Mesenteric vascular dysregulation and intestinal inflammation accompanies experimental spinal cord injury.

Abstract

Cervical and high thoracic spinal cord injury (SCI) drastically impairs autonomic nervous system function. Individuals with SCI at thoracic spinal level 5 (T5) or higher often present cardiovascular disorders that include resting systemic arterial hypotension. Gastrointestinal (GI) tissues are critically dependent upon adequate blood flow and even brief periods of visceral hypoxia triggers GI dysmotility. The aim of this study was to test the hypothesis that T3-SCI induces visceral hypoperfusion, diminished postprandial vascular reflexes, and concomitant visceral inflammation.
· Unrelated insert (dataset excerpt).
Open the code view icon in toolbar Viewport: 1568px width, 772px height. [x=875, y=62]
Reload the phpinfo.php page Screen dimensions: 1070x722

We measured in vivo systemic arterial blood pressure and superior mesenteric artery (SMA) and duodenal blood flow in anesthetized T3-SCI rats at 3 days and 3 wk postinjury either fasted or following enteral feeding of a liquid mixed-nutrient meal (Ensure). In separate cohorts of fasted T3-SCI rats, markers of intestinal inflammation were assayed by qRT-PCR. Our results show that T3-SCI rats displayed significantly reduced SMA blood flow under all experimental conditions (P < 0.05). Specifically, the anticipated elevation of SMA blood flow in response to duodenal nutrient infusion (postprandial hyperemia) was either delayed or absent after T3-SCI. The dysregulated SMA blood flow in acutely injured T3-SCI rats coincides with abnormal intestinal morphology and elevation of inflammatory markers, all of which resolve after 3 wk. Specifically, Icam1, Ccl2 (MCP-1), and Ccl3 (MIP-1α) were acutely elevated following T3-SCI. Our data suggest that arterial hypotension diminishes mesenteric blood flow necessary to meet mucosal demands at rest and during digestion. The resulting GI ischemia and low-grade inflammation may be an underlying pathology leading to GI dysfunction seen following acute T3-SCI.